> _Exercise task_
Copy the listing word for word, from the line with "Given: Toggle the sidebar with the panel icon" to the line with "Looking at the", keeping both of those lines and leaving out the pictures.

> _Source records_
-.-.-

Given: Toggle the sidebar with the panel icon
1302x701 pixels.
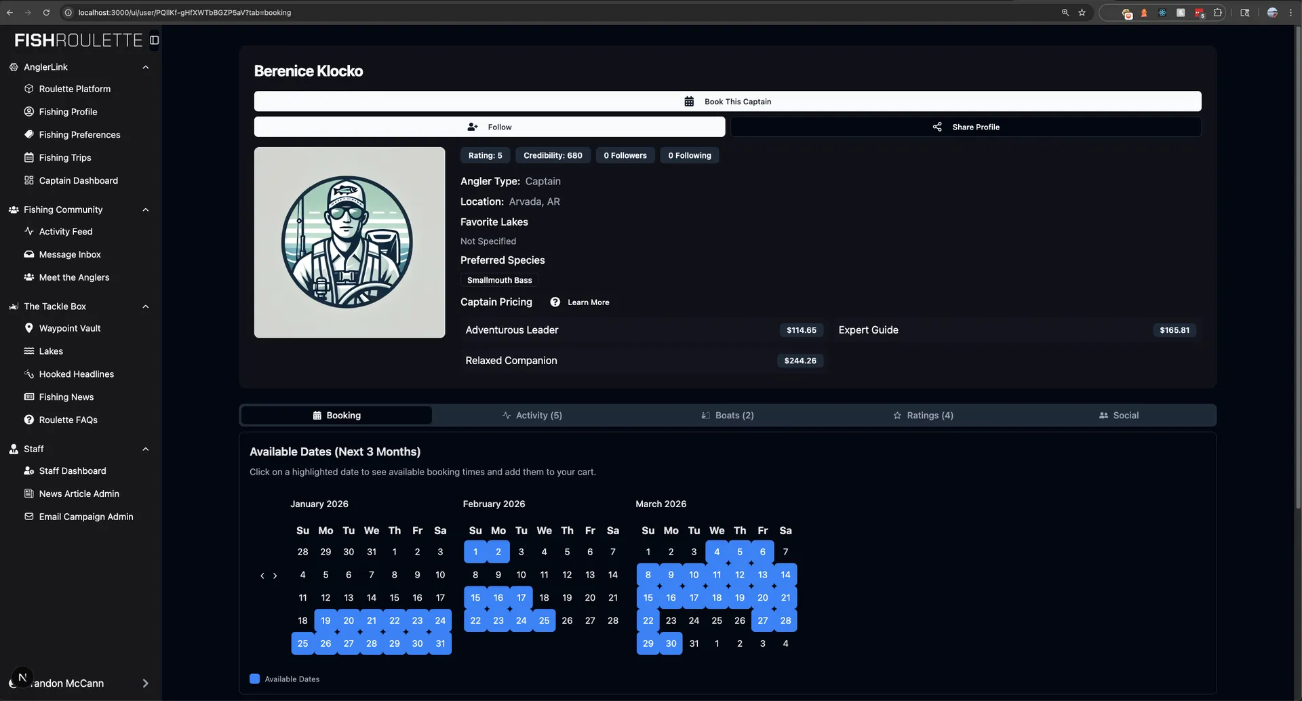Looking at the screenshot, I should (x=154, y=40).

-.-.-

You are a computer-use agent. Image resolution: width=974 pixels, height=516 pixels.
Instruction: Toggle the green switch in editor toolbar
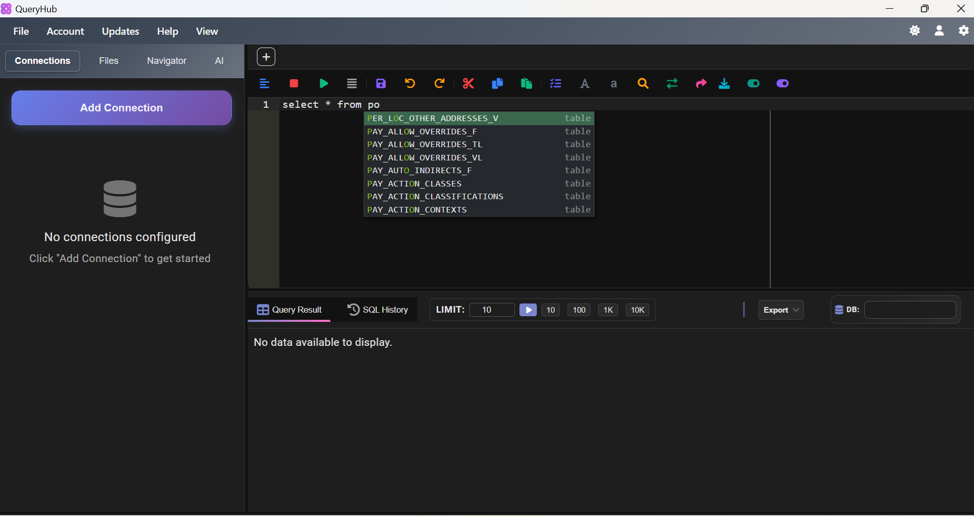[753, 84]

-.-.-

> _Answer to this exercise_
Given: Toggle the sidebar with the panel icon
1302x701 pixels.
Looking at the screenshot, I should (x=154, y=40).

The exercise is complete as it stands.